A History of Semantic Search and LLMs

I recently Googled “why do I want to cry when I do couch stretch?”, and it gave me a detailed explanation about pain associated with tight hip flexor muscles. And then I looked at what I literally searched, and I asked myself “how did they know I was talking about hip flexors… I never even said the word ‘hip flexors’?”.

That magic is called semantic search. It is a way of storing and traversing data to understand the underlying meaning of searches, rather than just matching keywords in a literal sense. When you search for “Bulgarians hurt,” semantic search allows the app to infer that you’re talking about Bulgarian Split Squats, instead of a literal Bulgarian person.

Semantic search’s ability to infer meanings is deeply intertwined with how large language models work under the hood.

Open Table of contents

Traditional Keyword Search
The Beginnings of Semantic Search & Linear Algebra
Onto Large Language Models
Vector Databases Made Search Uber Efficient
Semantic Search, We Love You

Traditional Keyword Search

Back in the day, we only had what was called lexical, or keyword search. This is classic information retrieval. It has been around since the 1960s. You could call it ‘dummy search’, but in reality, it was a really important creation that laid the groundwork for the modern internet.
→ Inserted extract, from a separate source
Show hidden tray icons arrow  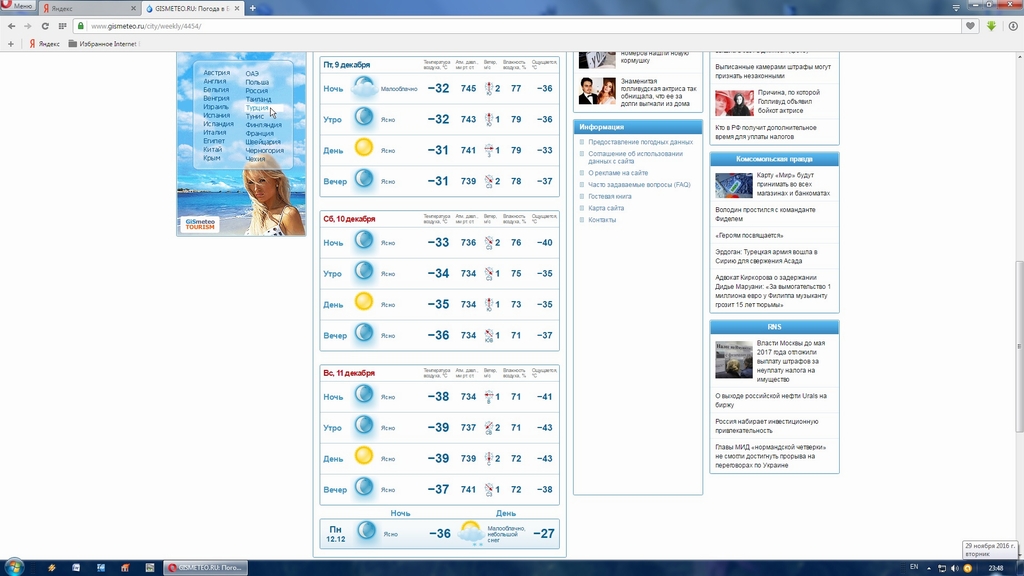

It performs exact word matching. Searching for “red car” will only find documents containing both the word “red” AND the word “car”… literally. This approach creates serious problems because it completely misses synonyms like “crimson automobile” which means exactly the same thing. It demonstrates zero understanding of actual meaning beyond surface-level word matching.

The Beginnings of Semantic Search & Linear Algebra

In the late 1980s, researchers began to come up with a solution to keyword search. They began to analyze the meaning of words and concepts by mapping them into data points using linear algebra.

Then by the mid-2010s, smart people extended this concept and figured out how to embed words into vectors, and map their similarities. Google came out with BERT in 2018, which allowed for a search question to be answered contextually. Words and phrases were translated into tokens which had numerical meanings and relationships. Search was getting more and more sophisticated, and Google benefitted heavily from their advancement.

Onto Large Language Models

Large Language Models use tokens embedded as vectors as their fundamental data storage: Large language models process text through a pipeline of Text → Tokenization → Embeddings → Transformer layers → Output, and critically, the embeddings that power semantic search are exactly the same type of mathematical representations that LLMs use internally to understand and process language.

What modern large language models do differently, is generative pre-training. They trained models on immense amounts of data, and the models learned linguistic patterns. Then they probabilistically generate a response to you based on those patterns. It is kind of like how a child learns to write well. They read well written books, internalize the quality, and hopefully recreate it in their own unique way.

The embeddings directly capture what LLMs learn during training: The vectors store syntactic understanding including how “runs” versus “running” versus “ran” relate to each other, or semantic relationships like the famous “king” - “man” + “woman” ≈ “queen”. These are the types of things that LLMs internalize during their training process.

And so, the contextual understanding of search became so great, it could actually generate new language on the fly, which is one of the beautiful aspects of large language models.

Vector Databases Made Search Uber Efficient

Since all of this linguistic data is a vector, these new systems needed new efficient ways to store data so they could quickly generate responses. As you can image, if you shove 114,000,000 King James Bibles worth of information into a traditional database and try to query it, it is going to be slow.

Vector databases like Pinecone were built to query these vectors at a great speed. They made new clever data structures to store the numbers, and work quickly with similarity search. This allowed for the scalable, fast large large systems we know today.

Semantic Search, We Love You

Semantic search is a part of a long lineage of core information retrieval tech. Without it, we wouldn’t have been able to create modern AI systems. So kudos to those that contributed. If we have seen further, it is by standing on the shoulders of giants.